Patients don’t just ARRIVE, they are ACQUIRED
You’ve moved from the NHS into aesthetics. In your NHS job, there’s a stead stream of patients. They seem to spontaneously arrive out of nowhere. It’s organic. Automatic.
In the NHS, demand is built in. Patients are allocated, referred, or simply turn up.
In private aesthetics, you are responsible for demand — and that changes everything.
There’s one uncomfortable truth that hits sooner or later…“Patients don’t just arrive, they are acquired”
And when they do, in the early days, it’s through organic and word of mouth, but then it needs to be systematised, professionalised and repeatable.
This costs. Time, money and effort.
Most clinicians have no clue about customer acquisition. They’ve never needed to. But if you want your business to grow, you have to be prepared to pay for customers.
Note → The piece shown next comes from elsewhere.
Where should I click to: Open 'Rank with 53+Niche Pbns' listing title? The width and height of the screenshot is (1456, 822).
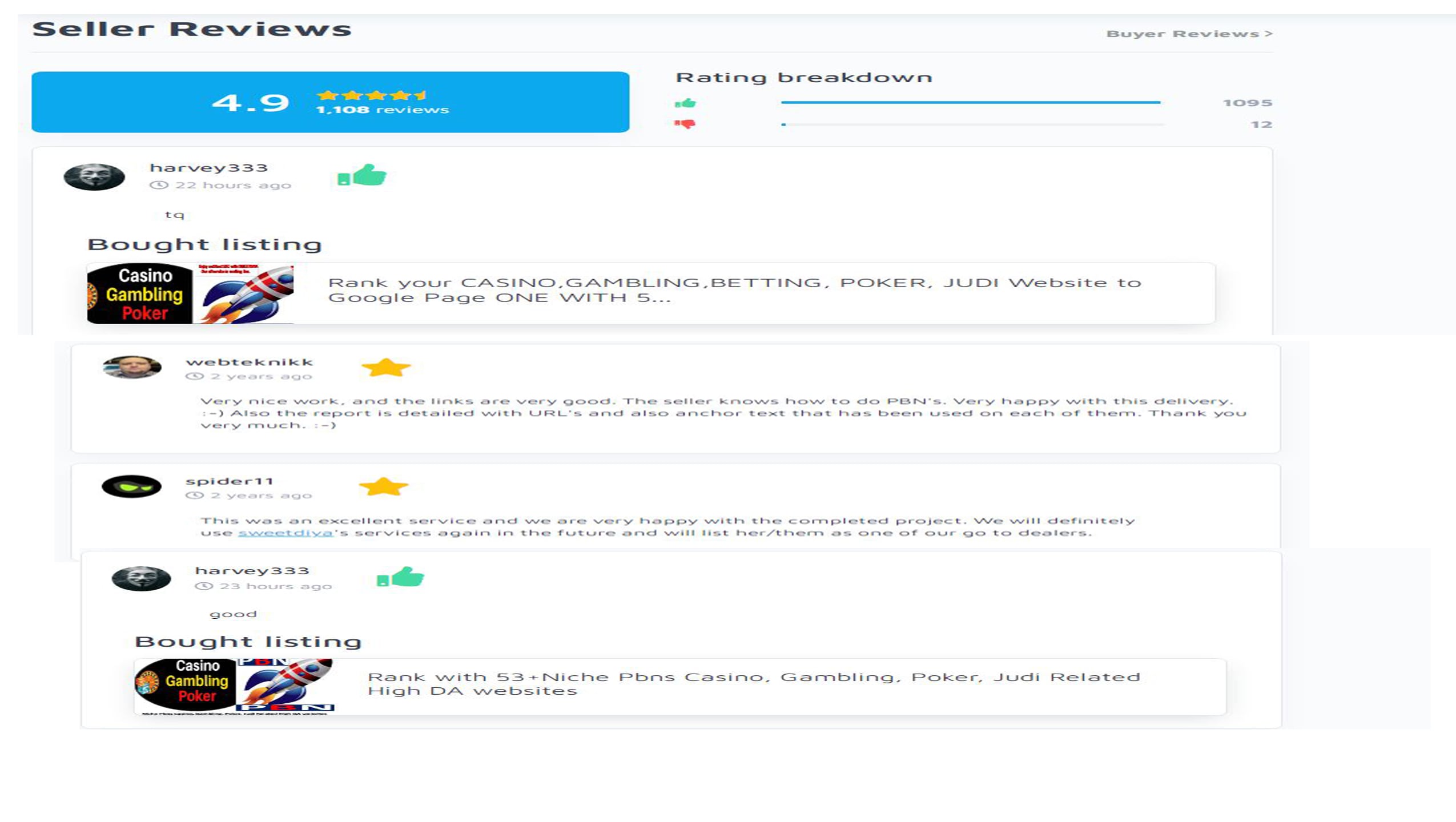pos(753,684)
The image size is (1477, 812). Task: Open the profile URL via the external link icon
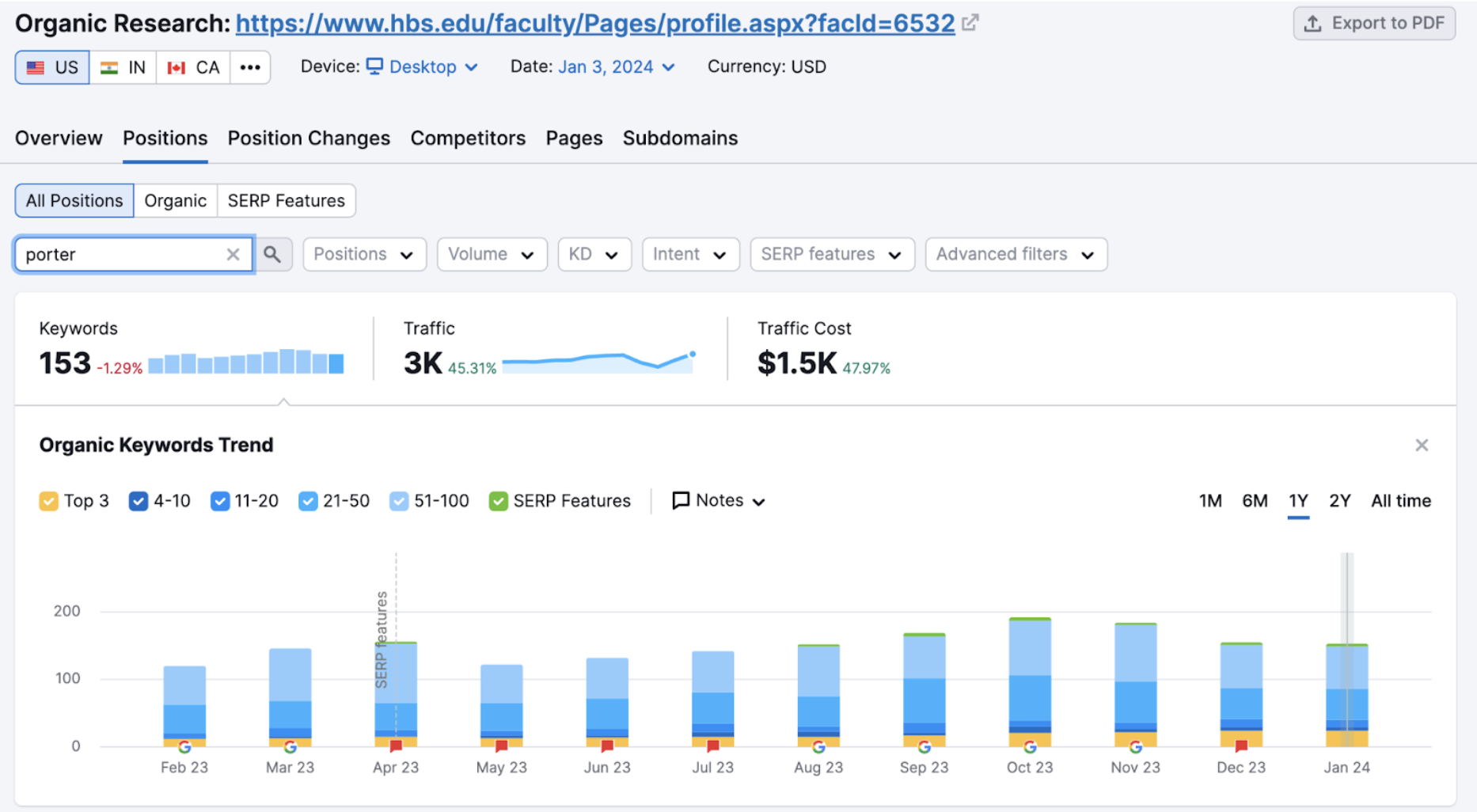(971, 22)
The NHS mindset vs the aesthetics business reality
Most clinicians transitioning from the NHS carry an unspoken belief:
“If I’m good at my job, I will stay in my job. I will get paid because I will treat patients.”
Skill matters, of course. But essentially, demand exists and patients know where to go to get their treatment - their local GP, the out-of-hours clinic, A & E.
In your aesthetics business, you are competing with other clinics, you are competing with patient indecisiveness, you are competing for attention. Patients are scrolling, comparing, hesitating.
Attention is a paid-for commodity. It’s either paid for in time, effort and money. Often a combination of all three.
The NHS has referral pathways to bring patients to you, your aesthetics business has marketing.
The key concept you need to understand: Lifetime Value (LTV)
One patients value to your business is MUCH MORE than the price of one appointment.
The number of practitioners who, when they’re charged the 30% New Patient Commission fee on Glowday protest “I’ve not made any money on that treatment now” indicates a fundamental lack of understanding regarding how business works.
Take an aesthetics patient who has:
Regular wrinkle relaxing (3–4 times per year)
A combination of peels, skin boosters or microneedling
Occasional filler treatments
This typical patient is often worth £2,000–£5,000+ over their lifetime with a clinic - which is typically around 5 years if you deliver a great service and have good retention practices in place.
This isn’t just a theoretical value. It’s based on:
Repeat treatment cycles - wrinkle relaxing, facials and microneedling
Increasing trust leading to increased spend over time
Long-term loyalty once rapport is built, extended the period of time a patient remains “active”
So, rather than having the mindset where paying for a patient feels punitive, the real question you should ask yourself is
“How much should I be willing to invest to acquire a patient worth thousands of pounds?"
The answer most clinicians find shocking, but business people do not, is that in private aesthetics, a healthy benchmark is:
10–30% of lifetime value can reasonably be spent acquiring a patient
So if a patient is worth £3,000, spending £300–£900 to acquire them is not reckless. It’s commercially sensible.
This is why established, profitable clinics, with great systems in place:
Run paid ads
Invest in branding
Work with marketing agencies
Track leads and conversions
They are not “wasting money”. They are investing in future revenue.
“But I don’t make that back on the first appointment…”
Correct. And that’s normal.
Aesthetics is **not a single-transaction business**.
Most clinics don’t break even in the first year. There are incremental profit increases from year two onwards.
Botox patients return every 3–4 months. Skin patients stay when they trust you. Once someone lets you treat their face, switching providers is emotionally expensive.
Retention is where you make your money. But you can only retain patients you’ve acquired.
Under-spending on marketing actually holds you back
Many ex-NHS clinicians try to:
Rely on Instagram or Facebook posts only
Avoid paid ads because they “feel wrong” or “cringey”
Expect word of mouth to do all the work in attracting new patients
This results in being in a constant state of “feast or famine”. A diary that fills up when you have a push on marketing and dries up when you’ve gotten fed up of posting. This leads to anxiety, a lack of self-belief and a diary that is inconsistent.
Under-investing in acquiring new patients doesn’t protect your profits — it keeps your business small.
It’s not just as simple as boosting some Instagram posts.
You’ll churn through a ton of cash with little return on marketing if you don’t have a strategy and plan.
In order for marketing to work for your business, you need to think about what systems you have in place to keep a patient returning.
Automated re-book reminders
Treatment plans
Skin journeys
Packages or memberships
A consistent presence on socials and in emails
If you have these things in place, you can afford to spend **more** to acquire patients — because you know they’ll stay. You know the ROI is high.
Marketing spend without retention is risky. Marketing spend *with* retention leads to predictable growth.
The mindset shift that changes everything
Private aesthetics is not just clinical work — it’s a business.
That doesn’t make you less ethical. It makes you sustainable.
Paying to acquire patients isn’t greedy, unprofessional or “salesy”. It’s simply replacing the referral system you used to have in the NHS — with a marketing machine that you control.
You need stop feeling weird about marketing…and you need to grasp that acquiring customers costs money.